TOKYO -- As companies across Japan raised prices to adjust to the 2 percentage-point hike in consumption tax on Oct.1, railroad operator Keikyu went against the grain by reducing fares on its cash cow Haneda Airport-to-central Tokyo route by about 30%.
It was not as if the rail operator needed a shot in the arm. Keikyu commands a comfortable top share of 32% of the passengers using the urban airport. The fare revision is expected to blow a 4 billion-yen ($36.7 million) hole in revenue.
But a closer look at the decision making reveals a strategy of taking short-term losses for the sake of an even brighter future.
"I always used the monorail but after hearing that the prices went down, I tried Keikyu," a 51-year-old man told Nikkei in mid-October on his way to Haneda to take a plane back to his hometown in Oita Prefecture.
The price drop is considered significant, especially in an industry where it is not common globally to see fares reduced. Keikyu now charges 300 yen for a ride from Shinagawa Station to the airport, down from its previous 410-yen fare.
Rival Tokyo Monorail, an elevated line that follows the western coast of Tokyo Bay, charges 500 yen for a Haneda-Hamamatsucho ride. A limousine bus operated by Airport Transport Service asks for 730 yen for a ride to Shinagawa Prince Hotel.
For a comparison with an overseas airport, a train ride between Heathrow Airport to central London would cost about $30, whereas a subway trip from New York's JFK Airport to Manhattan will incur a payment of over $10. Both make Haneda's affordability stands out.
While October figures are not yet out, a Keikyu spokesperson says that it looks like the number of passengers has indeed risen. That may lift Keikyu's market share further, which would be problematic for Tokyo Monorail, which has a 23% share, and the limousine bus which has 25%.
The early bird gets the worm, said Ryota Himeno, an analyst at JP Morgan Securities. Haneda is expected to see a boom in passengers next year with new routes added due to an agreement over air space with the U.S. military and the Tokyo Olympics approaching.
And because the company had to make adjustments to their fare charts, ticket machines and computers to cater to the tax hike anyway, it made sense to conduct the price change at this time to avoid having to invest again.

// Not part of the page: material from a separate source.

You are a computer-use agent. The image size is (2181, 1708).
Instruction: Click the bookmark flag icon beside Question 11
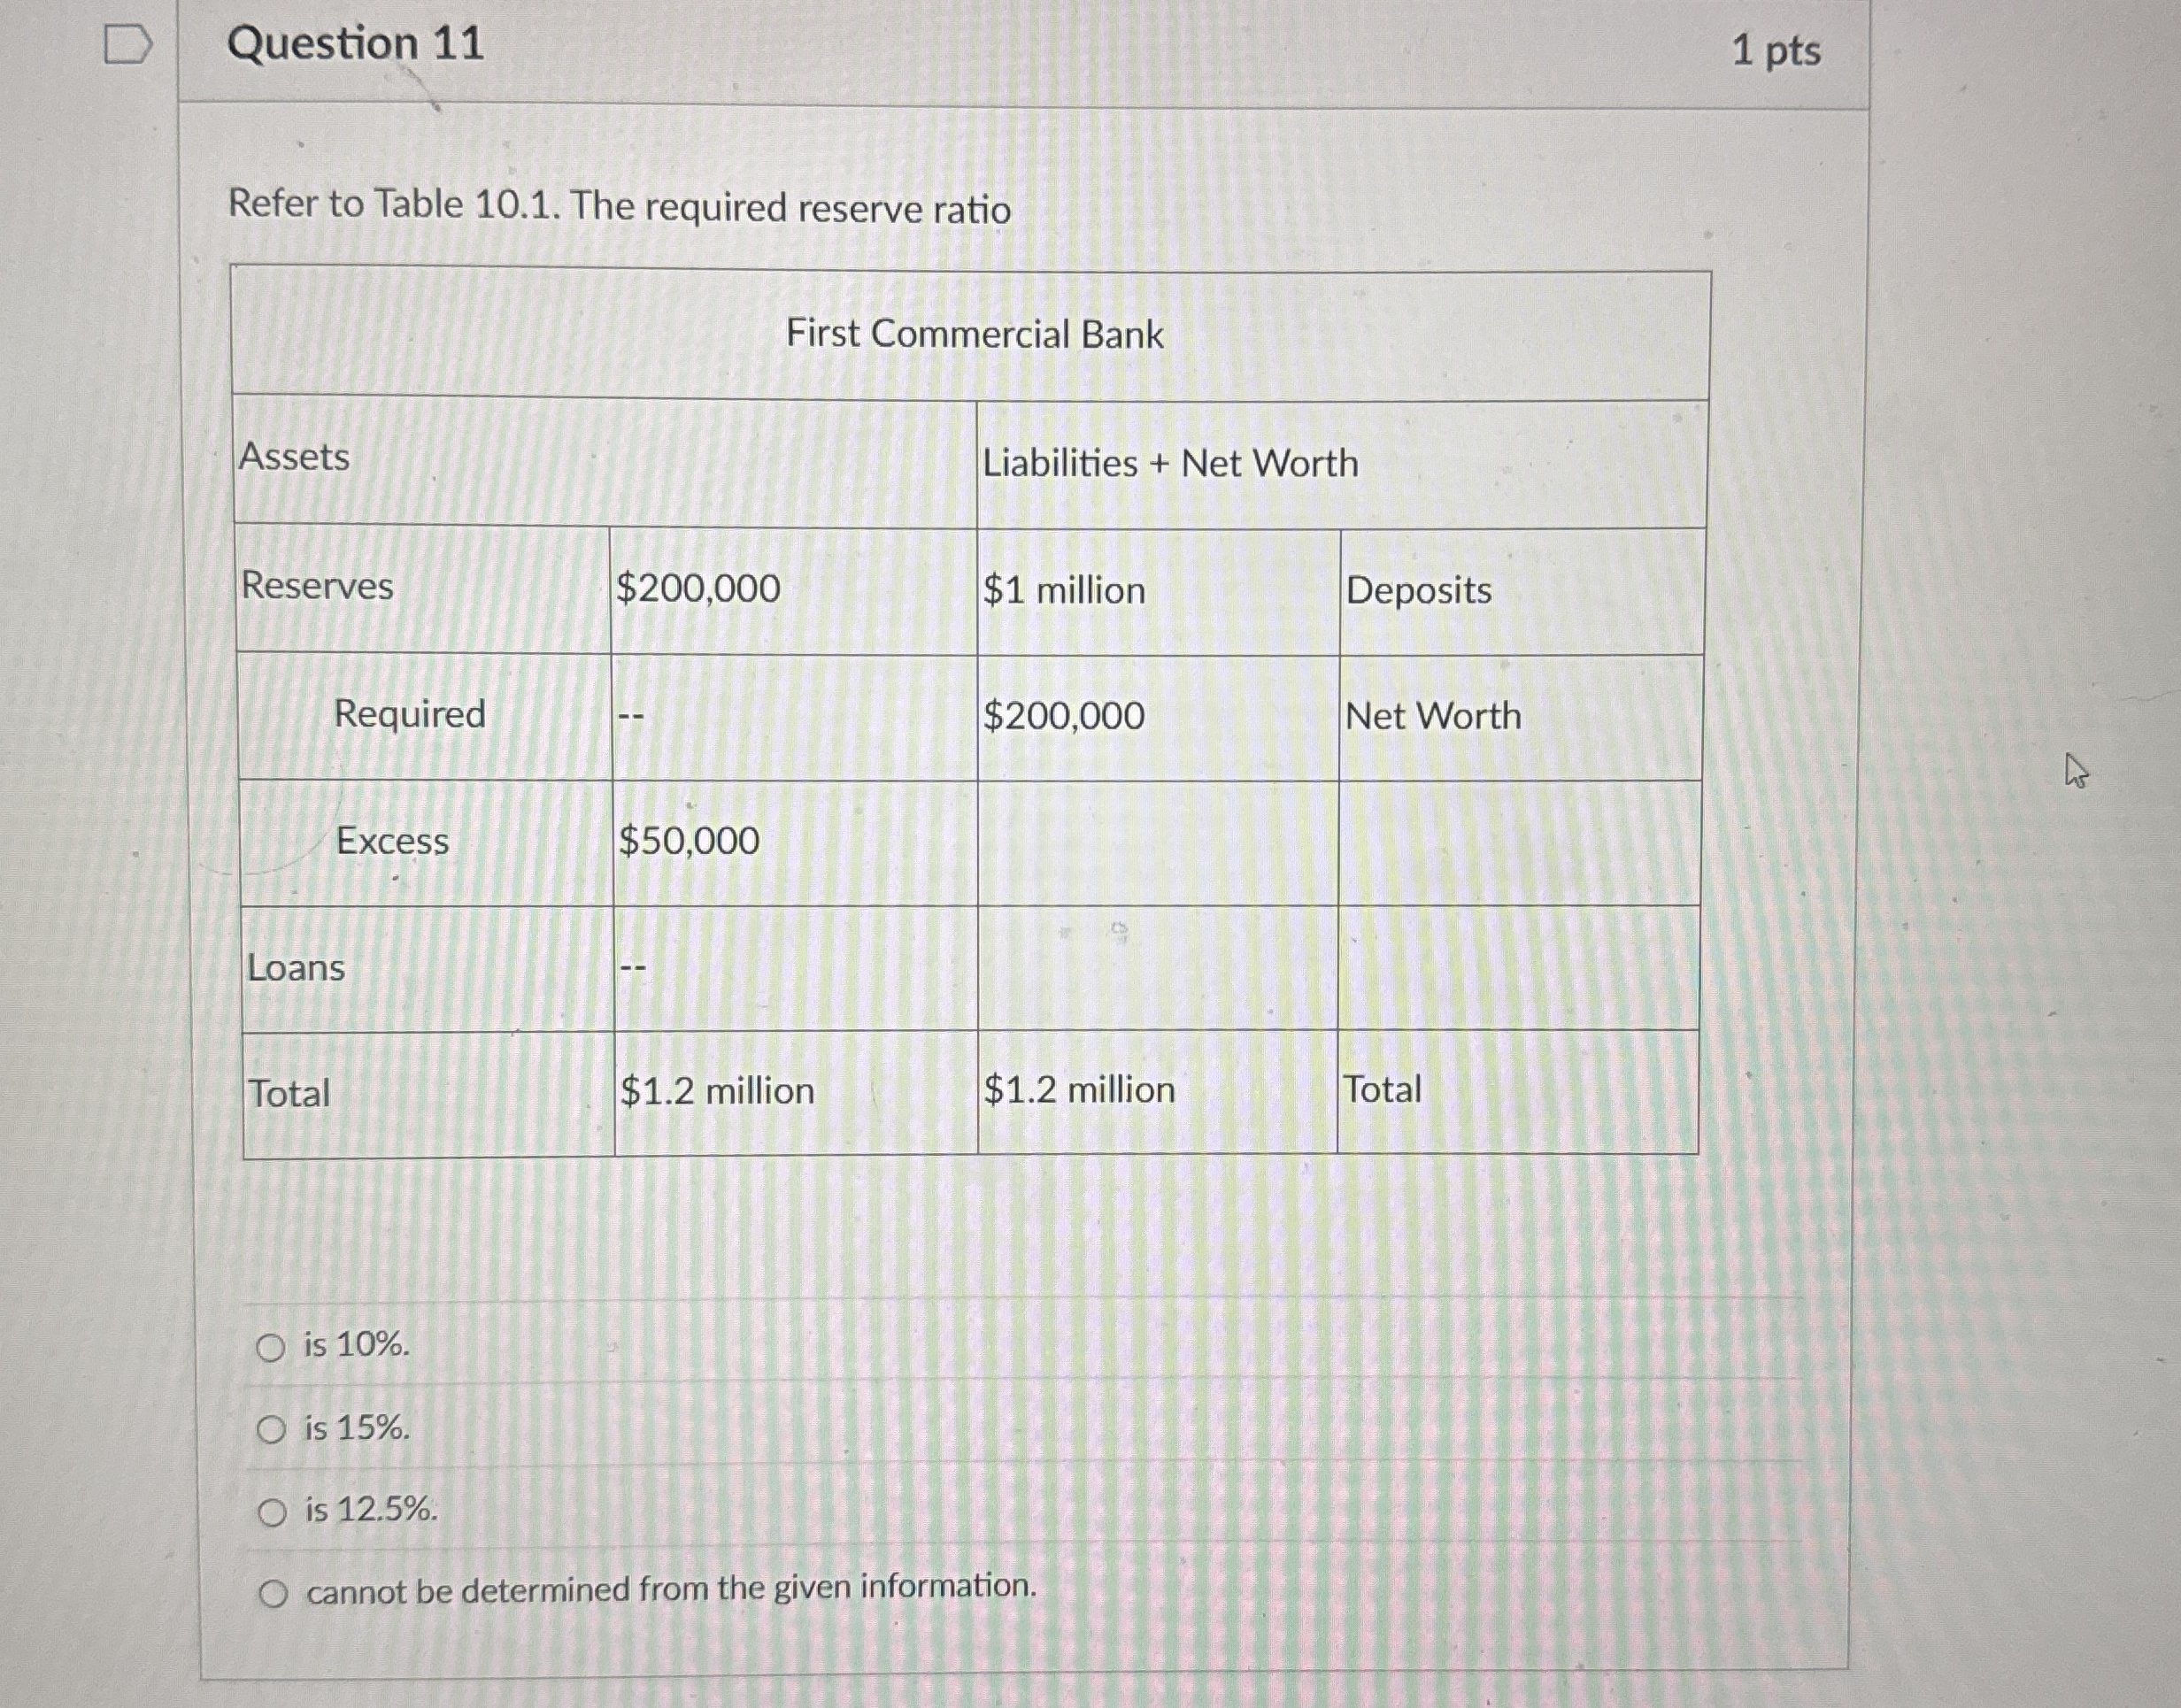(131, 42)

At first glance, the bumper price cut looks to be a blow to Keikyu's revenue. But the strategy is based on the unique revenue structure of Japanese railroad companies.
For instance, if the 410-yen fare between Shinagawa Station and Haneda was disassembled, it would be divided between a 240-yen basic fare and an additional 170-yen charge the railroad company tacks on to recoup past construction costs.
The 30% cut Keikyu undertook this time was applied to the additional charge, reducing the company's intake from 170 yen to 50 yen per ride. For this, Keikyu expects a 4 billion-yen drop in revenue from the 6.2 billion it raised in fiscal 2018.
The Keikyu Airport Line, which opened in 1998, was expected to recover its 100 billion-yen capital investment through the additional fares by the fiscal year ending March 2022. As of this spring, it has recouped 81% of the initial investment, leaving about 20 billion yen left to be recovered.
The key factor for the company is that Japanese law does not specify a time frame for recouping construction fees. The decision over when to stop charging the additional fares is left to the rail operator. It does not require government approval, but is rather a notification matter. The Ministry of Transport, which has oversight of the industry, seemed to welcome the 30% fare reduction with open arms.
In theory, Keikyu can prolong the additional charges after the original 2022 finish line and recoup the construction fees over a thin but longer time frame, says Professor Koichi Hosokawa of Japan Women's University.
While doing so, Keikyu looks to increase market share with its more competitive fares. The increase in passengers due to price cuts is expected to increase annual sales by about 1.5 billion yen.
Having already completed its airport-line investment, Keikyu is not influenced heavily by depreciation or taxation.
Waiting ahead are new rivals eager to join the race. Tokyu is planning a new line connecting Kamata Station and Keikyu Kamata Station. Tokyu Vice President Fumiaki Shiroishi says that the plans are in a final phase and the company "will be able to announce commercialization within a year or two."
East Japan Railway is planning to open a 18-minute route from Haneda to Tokyo Station by fiscal 2029, that is widely seen to improve convenience significantly for travelers.
Existing rivals such as the Tokyo Monorail could counter with their own new fares.
Competition on the cash cow route looks to intensify further.